(Problem to solve): Check each line of the material below for "radio" and copy those where it appears.

(Listed records):

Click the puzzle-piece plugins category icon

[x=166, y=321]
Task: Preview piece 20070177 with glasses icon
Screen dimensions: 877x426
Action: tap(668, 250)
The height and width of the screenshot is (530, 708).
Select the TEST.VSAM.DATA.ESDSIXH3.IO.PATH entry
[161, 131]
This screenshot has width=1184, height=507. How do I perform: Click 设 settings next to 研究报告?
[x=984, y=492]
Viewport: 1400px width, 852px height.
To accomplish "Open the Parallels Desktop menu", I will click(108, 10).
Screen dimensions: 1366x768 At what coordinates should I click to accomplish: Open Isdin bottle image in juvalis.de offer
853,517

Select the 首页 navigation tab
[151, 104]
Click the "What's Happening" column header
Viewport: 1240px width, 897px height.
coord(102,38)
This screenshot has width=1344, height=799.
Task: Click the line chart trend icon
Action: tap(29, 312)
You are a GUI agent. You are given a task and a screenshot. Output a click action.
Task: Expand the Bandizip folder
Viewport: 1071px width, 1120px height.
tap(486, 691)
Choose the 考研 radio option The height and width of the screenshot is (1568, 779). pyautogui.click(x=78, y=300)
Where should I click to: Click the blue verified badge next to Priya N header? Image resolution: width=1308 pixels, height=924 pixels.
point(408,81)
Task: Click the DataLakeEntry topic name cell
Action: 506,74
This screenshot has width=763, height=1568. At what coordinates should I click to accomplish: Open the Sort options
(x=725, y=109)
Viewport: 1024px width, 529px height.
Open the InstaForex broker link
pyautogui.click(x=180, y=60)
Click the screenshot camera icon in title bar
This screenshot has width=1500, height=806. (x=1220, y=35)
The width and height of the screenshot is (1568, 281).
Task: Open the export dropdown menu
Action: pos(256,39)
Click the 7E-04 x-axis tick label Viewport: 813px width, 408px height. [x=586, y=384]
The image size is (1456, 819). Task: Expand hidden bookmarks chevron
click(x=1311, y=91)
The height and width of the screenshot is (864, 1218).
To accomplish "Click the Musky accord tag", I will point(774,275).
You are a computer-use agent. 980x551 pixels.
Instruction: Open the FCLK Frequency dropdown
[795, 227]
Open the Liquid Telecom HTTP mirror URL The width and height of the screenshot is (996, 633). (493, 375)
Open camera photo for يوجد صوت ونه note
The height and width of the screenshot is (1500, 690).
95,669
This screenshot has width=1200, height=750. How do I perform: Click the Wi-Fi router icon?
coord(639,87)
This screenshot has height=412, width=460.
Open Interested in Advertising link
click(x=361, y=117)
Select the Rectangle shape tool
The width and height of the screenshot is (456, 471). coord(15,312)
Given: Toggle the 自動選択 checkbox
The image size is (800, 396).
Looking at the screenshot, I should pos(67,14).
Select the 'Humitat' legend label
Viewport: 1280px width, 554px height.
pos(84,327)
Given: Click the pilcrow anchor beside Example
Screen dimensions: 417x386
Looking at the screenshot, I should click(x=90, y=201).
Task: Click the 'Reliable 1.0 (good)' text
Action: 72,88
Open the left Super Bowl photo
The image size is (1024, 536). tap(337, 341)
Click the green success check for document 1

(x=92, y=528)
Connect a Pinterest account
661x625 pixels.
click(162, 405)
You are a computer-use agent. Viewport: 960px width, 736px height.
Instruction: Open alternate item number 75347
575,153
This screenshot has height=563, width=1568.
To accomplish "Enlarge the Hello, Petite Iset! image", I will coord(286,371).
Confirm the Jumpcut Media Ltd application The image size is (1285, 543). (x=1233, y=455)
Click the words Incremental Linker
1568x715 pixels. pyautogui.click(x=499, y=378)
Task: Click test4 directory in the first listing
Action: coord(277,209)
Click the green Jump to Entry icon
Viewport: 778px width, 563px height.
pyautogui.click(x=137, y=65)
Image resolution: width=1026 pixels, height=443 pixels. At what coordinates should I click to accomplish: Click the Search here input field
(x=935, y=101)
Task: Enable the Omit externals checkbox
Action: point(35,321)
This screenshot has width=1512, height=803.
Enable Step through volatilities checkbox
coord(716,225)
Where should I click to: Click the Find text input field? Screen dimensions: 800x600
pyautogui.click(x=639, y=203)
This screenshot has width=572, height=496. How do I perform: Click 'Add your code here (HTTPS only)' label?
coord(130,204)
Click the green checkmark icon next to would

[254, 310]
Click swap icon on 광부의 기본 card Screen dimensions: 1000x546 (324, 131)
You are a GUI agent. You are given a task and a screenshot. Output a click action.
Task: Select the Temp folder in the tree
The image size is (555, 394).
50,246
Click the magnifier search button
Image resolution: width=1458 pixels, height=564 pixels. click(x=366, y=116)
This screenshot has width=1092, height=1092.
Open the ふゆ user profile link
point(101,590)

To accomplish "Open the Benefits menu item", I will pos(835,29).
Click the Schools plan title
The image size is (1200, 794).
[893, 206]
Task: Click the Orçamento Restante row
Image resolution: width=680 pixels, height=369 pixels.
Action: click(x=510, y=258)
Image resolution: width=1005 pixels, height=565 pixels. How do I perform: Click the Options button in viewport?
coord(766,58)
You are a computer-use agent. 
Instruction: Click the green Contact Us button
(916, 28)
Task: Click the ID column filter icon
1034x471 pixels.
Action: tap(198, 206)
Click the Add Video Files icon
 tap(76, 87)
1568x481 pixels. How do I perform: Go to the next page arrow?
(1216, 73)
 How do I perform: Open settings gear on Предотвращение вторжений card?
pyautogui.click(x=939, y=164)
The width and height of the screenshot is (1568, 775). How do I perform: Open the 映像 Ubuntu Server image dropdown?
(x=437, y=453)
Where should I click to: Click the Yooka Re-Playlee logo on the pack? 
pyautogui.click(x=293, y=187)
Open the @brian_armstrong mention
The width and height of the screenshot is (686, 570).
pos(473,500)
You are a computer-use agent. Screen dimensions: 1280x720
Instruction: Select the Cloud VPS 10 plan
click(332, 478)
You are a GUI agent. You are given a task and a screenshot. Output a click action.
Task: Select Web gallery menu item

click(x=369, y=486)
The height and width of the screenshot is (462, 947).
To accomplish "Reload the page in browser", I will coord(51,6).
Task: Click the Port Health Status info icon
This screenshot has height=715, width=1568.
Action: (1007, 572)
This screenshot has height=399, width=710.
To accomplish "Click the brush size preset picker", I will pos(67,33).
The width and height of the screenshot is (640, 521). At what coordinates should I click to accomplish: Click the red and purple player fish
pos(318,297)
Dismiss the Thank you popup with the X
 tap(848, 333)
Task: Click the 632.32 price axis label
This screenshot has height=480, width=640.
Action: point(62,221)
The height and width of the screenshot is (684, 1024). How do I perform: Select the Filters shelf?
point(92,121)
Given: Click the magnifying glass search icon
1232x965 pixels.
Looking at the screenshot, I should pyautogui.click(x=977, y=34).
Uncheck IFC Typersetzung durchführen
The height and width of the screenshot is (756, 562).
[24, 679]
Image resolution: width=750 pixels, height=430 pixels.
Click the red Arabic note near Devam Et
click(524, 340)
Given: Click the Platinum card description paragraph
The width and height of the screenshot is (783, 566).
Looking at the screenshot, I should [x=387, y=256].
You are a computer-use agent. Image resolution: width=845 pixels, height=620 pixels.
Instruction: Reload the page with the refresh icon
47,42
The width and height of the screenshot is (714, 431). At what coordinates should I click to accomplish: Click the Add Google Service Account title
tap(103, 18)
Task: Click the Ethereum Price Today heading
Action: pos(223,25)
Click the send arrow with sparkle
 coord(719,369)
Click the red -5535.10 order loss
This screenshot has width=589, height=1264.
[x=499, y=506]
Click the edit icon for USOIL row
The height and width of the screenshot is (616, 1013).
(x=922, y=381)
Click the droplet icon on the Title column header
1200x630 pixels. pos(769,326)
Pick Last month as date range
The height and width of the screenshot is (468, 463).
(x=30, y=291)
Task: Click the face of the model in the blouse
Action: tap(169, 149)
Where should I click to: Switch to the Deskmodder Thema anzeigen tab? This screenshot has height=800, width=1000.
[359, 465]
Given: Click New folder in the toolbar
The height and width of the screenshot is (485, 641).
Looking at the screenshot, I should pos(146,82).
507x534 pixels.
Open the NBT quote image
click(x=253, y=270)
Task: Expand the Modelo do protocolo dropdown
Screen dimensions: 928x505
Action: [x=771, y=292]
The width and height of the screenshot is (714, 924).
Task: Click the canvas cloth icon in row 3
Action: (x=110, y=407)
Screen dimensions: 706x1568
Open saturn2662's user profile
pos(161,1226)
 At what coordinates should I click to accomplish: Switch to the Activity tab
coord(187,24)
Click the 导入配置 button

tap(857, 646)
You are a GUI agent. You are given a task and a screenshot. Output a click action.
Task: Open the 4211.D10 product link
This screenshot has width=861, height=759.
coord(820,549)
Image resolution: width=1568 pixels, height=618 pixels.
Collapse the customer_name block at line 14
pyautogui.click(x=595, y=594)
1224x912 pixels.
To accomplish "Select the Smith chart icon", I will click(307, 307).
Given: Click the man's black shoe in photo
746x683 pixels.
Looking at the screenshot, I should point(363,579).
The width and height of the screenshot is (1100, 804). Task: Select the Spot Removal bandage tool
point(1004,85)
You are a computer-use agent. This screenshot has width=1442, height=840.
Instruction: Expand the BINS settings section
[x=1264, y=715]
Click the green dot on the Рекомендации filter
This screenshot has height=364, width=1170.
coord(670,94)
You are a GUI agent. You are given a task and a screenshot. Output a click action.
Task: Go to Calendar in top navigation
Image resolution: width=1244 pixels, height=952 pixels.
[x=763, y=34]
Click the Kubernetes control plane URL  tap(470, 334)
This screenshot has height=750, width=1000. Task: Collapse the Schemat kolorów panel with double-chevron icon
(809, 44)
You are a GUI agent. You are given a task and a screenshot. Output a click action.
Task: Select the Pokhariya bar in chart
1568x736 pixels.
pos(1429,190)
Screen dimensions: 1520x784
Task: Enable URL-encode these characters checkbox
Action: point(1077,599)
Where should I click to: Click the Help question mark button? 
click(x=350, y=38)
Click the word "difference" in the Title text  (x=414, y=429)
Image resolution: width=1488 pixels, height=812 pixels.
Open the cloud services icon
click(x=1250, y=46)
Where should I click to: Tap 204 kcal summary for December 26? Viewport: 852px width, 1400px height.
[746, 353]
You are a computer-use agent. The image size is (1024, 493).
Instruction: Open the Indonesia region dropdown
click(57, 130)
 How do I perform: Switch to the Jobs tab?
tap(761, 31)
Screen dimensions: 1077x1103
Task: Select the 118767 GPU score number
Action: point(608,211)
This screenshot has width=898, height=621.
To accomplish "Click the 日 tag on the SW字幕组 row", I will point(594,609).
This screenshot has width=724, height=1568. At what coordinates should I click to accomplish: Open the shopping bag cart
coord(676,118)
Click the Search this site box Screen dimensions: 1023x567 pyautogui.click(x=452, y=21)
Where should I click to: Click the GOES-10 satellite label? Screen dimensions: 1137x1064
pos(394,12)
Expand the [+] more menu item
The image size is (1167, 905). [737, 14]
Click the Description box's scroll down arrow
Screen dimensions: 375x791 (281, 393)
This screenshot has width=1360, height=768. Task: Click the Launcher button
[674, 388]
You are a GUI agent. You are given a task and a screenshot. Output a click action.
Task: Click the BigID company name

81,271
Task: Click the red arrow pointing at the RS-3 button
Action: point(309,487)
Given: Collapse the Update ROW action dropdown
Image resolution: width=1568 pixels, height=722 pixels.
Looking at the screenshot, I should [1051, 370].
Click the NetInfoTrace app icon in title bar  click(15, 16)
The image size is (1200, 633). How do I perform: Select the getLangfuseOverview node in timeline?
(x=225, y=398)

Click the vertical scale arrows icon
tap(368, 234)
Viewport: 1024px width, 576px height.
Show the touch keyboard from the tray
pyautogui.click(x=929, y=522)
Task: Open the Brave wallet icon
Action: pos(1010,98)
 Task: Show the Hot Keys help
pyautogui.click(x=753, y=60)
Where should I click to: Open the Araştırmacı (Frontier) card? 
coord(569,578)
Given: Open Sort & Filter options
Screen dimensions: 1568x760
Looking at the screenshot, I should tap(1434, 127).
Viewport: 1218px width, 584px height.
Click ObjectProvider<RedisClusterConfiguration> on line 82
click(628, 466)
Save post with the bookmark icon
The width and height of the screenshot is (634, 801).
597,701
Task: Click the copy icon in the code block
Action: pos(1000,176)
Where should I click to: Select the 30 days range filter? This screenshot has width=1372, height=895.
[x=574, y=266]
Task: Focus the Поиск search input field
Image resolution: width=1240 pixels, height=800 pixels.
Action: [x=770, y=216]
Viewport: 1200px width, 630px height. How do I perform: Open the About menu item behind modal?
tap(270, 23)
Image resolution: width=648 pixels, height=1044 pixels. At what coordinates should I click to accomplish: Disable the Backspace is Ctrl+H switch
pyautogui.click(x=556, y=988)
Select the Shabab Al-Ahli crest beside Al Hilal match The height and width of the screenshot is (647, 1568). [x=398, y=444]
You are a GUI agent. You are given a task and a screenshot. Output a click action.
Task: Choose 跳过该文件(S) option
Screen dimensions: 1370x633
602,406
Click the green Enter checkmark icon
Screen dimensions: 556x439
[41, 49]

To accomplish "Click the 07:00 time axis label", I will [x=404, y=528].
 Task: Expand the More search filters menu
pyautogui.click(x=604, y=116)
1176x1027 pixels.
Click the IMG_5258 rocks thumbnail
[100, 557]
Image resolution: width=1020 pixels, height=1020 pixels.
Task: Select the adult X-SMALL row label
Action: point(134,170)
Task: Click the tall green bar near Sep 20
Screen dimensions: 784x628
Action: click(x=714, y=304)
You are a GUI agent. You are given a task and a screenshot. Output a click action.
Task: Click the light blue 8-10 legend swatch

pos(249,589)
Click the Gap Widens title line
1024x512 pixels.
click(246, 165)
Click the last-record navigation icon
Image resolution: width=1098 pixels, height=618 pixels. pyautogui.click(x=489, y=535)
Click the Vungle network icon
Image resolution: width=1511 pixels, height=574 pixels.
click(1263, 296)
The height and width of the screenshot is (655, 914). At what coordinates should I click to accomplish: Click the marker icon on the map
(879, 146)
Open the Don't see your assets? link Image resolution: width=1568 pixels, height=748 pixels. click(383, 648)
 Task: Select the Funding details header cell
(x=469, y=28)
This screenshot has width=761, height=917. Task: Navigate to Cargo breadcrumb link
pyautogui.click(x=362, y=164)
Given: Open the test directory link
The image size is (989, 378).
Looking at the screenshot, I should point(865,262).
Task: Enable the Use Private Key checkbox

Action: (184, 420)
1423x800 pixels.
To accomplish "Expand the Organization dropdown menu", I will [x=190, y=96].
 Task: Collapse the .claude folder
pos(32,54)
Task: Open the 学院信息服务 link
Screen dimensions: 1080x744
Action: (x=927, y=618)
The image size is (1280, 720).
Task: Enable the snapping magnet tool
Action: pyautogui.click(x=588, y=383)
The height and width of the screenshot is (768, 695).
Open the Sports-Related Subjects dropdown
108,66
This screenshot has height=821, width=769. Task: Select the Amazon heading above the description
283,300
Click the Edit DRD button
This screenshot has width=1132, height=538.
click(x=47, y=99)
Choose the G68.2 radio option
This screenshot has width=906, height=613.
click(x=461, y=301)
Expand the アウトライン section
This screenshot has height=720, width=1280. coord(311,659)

(Solution to this problem):
Choose the 考研 radio option The height and width of the screenshot is (1568, 779). pyautogui.click(x=78, y=300)
Choose the G68.2 radio option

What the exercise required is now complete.